The SacBee’s 1 23 10 editorial on “Feinstein’s $1.5 Million Review” concludes with “if the academy’s review only reaffirms the current science, then Feinstein will need to be held accountable.” She is a politician and must support her donors, but to do support one donor at the expenses of a species so vital to the economy of California and the West Coast and such a miracle of the animal kingdom as the two runs of salmon and steelhead, and at the expense of her other supporters, is really unforgivable and injudicious politically. Her attempt to delay a decision already confirmed by time and science is really indefensible and appears to be nothing more than “an effort to shore up her support among farmers in the San Joaquin Valley, an area in which farmers are already on government welfare and an area in which needless crops are grown for profit in toxic, alkaline lands mainly in the western San Joaquin Valley at the expense of fishes and the environment as the catastrophic Kesterson Reservoir toxic mess still unaddressed is the result. No amount of political will can return the salmon and steelhead once they are extinct … extinction is forever and extinction caused by a political quid pro quo to one donor, Stewart Resnick, is unconscionable.
The cost of the National Academy of Science five day conference at UCDavis, which Feinstein financed, would do much for fishes if used differently. The $1.5 million would do much for a specific stream, the Auburn Ravine, the stream Save Auburn Ravine Salmon and Steelhead (SARSAS, a non-profit whose mission is to return salmon and steelhead to the entire lengthe of the Auburn Ravine, has worked diligently on for the last year and a half to make it a salmon/steelhead spawning tributary of the Sacramento River. The Auburn Ravine originates in Auburn, thirty five mile east of Sacramento on Hwy 80. SARSAS, working with NOAA, has made the Auburn Ravine navigable for fishes to the city of Lincoln, about an 18 mile reach. Anadromous fishes may now spawn in the Auburn Ravine, historically a rich anadromous spawning stream before the thirteen diversions dams were built to divert water to farms.
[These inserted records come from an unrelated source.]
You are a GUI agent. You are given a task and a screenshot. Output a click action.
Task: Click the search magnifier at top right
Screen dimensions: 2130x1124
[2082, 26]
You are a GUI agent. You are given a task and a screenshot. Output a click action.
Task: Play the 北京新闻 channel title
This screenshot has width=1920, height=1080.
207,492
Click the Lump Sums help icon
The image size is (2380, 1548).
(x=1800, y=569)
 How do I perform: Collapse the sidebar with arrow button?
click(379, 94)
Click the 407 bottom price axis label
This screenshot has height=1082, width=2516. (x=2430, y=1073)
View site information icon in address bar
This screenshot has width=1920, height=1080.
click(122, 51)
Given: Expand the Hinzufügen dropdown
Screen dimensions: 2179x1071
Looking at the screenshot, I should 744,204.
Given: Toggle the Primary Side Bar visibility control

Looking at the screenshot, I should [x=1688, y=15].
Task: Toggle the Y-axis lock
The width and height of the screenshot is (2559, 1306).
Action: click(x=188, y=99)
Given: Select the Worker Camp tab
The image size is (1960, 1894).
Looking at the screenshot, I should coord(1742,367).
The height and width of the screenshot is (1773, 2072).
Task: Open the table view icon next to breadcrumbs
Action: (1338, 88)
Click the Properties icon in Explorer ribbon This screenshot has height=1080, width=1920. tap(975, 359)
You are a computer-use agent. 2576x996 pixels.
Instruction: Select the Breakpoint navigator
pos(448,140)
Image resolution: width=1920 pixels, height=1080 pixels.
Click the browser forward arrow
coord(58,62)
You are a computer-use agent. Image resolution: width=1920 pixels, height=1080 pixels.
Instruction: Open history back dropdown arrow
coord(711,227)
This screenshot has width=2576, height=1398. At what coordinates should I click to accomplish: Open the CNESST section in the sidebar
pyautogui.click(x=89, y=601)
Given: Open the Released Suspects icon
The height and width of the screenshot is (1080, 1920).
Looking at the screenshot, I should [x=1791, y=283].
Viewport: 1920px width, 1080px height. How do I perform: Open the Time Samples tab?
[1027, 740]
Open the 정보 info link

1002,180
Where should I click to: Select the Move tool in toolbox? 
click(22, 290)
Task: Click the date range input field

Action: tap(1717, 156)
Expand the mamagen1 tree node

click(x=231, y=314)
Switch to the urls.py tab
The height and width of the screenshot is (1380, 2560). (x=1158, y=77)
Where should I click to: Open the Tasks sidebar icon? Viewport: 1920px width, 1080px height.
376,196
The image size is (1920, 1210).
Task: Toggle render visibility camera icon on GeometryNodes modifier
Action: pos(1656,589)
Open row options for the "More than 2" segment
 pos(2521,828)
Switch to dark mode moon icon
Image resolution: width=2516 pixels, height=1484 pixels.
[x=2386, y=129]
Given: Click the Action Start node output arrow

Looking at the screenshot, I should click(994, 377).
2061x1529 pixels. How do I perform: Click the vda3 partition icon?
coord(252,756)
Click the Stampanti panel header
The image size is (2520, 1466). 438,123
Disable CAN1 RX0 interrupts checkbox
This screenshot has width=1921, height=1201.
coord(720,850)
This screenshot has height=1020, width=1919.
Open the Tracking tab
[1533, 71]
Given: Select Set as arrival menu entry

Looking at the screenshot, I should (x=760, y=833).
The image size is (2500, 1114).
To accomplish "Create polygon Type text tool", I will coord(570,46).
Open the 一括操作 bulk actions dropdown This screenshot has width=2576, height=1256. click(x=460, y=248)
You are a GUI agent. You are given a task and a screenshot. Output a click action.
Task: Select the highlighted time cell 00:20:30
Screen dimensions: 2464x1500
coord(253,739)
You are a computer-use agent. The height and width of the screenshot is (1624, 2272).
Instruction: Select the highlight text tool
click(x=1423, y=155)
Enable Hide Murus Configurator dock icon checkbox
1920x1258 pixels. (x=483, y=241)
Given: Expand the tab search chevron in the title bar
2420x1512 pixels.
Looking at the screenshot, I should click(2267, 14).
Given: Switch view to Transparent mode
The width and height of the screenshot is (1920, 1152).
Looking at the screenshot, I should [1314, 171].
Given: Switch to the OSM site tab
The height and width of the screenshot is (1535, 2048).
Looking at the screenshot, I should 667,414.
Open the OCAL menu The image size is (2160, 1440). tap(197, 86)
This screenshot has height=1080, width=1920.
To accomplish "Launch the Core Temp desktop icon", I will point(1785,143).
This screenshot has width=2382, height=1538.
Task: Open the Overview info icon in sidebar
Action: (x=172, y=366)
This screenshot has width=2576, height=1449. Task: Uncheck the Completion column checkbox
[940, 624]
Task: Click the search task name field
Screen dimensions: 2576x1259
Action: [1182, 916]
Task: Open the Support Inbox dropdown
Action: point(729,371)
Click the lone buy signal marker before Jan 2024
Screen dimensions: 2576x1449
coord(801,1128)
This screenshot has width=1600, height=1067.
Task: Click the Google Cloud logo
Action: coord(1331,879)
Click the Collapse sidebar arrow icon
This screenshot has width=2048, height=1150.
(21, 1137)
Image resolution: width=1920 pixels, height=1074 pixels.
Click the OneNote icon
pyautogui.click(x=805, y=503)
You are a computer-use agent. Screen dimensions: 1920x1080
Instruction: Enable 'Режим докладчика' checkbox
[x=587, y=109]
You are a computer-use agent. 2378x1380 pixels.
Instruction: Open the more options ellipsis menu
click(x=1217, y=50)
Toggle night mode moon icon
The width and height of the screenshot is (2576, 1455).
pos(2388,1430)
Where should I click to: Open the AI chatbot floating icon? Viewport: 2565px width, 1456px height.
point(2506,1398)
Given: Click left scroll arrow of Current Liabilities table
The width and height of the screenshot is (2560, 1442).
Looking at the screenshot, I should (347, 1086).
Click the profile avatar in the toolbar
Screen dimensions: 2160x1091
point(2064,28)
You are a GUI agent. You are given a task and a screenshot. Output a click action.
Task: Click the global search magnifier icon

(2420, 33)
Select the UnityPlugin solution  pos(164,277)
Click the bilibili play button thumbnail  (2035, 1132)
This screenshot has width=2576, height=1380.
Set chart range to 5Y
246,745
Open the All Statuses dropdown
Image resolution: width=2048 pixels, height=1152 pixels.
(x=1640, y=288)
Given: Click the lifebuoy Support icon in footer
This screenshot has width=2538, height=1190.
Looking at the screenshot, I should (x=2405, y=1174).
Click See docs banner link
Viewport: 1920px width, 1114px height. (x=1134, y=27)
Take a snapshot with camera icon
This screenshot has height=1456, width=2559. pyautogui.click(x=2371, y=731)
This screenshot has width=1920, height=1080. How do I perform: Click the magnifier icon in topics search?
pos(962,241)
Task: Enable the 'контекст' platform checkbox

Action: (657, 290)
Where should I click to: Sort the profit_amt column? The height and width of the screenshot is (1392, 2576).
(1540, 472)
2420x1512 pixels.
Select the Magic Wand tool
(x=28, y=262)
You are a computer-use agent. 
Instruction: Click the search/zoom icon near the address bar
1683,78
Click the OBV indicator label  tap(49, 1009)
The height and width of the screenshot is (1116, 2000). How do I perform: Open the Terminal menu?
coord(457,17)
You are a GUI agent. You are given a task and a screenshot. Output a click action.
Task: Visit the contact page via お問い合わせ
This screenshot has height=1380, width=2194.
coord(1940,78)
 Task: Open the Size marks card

These flashboard dams are now in compliance for upstream fish passage, removed October 15 and installed again in April 15, to allow fish to spawn; the problem is SARSAS has not been able to fund the screening of the thirteen diversions canals on the Auburn Ravine so even though the anadromous fishes may reach spawning beds, spawn and become smolt, when they return to the Pacific to mature for three to five years, most, if not all, will be entrained in rice fields and pastures and die because SARSAS has been unable to raise the $1.5 -3 million necessary to screen these diversions.
$1.5 million definitely would have saved countless anadromous fishes if spent for fish screens on the Auburn Ravine, which is one of the richest, if not the richest fishery in Northern California with the 2004-5 FG Fish Count Survey documenting 7,000 salmonids per mile.
Auburn Ravine is one of at least 738 tributaries to the Sacramento-San Joaquin Rivers. If SARSAS can return the Auburn Ravine to spawning viability, then countless other tributaries will have a model to follow. The SARSAS Plan (www.sarsas.org) outlines this plan in detail. Imagine if the Auburn Ravine had one thousand females spawn this year, each laying 8,000 eggs. If only three percent of the 80,000 fishes return after maturing in the Pacific, one stream, the Auburn Ravine, would be enriched by 2,400 fish reproducing and sending smolt to the Pacific. Numbers increase geometrically over time. If over the next few years, only ten other streams were opened for spawning, then immediately 24,000 females would be laying eggs and sending thousands of smolt to the Pacific to mature and this small change would go a long way toward returning anadromous fishes to help reopen the $3 billion commercial fishing industry and the season to sports fishermen. Farmers wins; fish supporters win.
Salmon and steelhead become strays if their native spawning stream is blocked so strays spawn any place available. Like the mantra in Field of Dreams, “Build it, they will come”: for fishes it is referring to the stream, “Open it, they will come and spawn?”
So Feinsteins’s $1.5 million could have been spent to create harmony between farmers and environmentalists by providing fish screens so farmers would get their water uninterruptedly and environmentalists would help anadromous fishes. If Feinstein could have created a win-win for herself and her constituents. Her current decision is dubious at best.
It is not too late for Feinstein to do good for all. She can stop this waste of money after five days and create a win/win options by funding fish screens on the Auburn Ravine. Feinstein still needs to be held accountable to her constiuents and to salmon and steelhead, whose only voice is the people.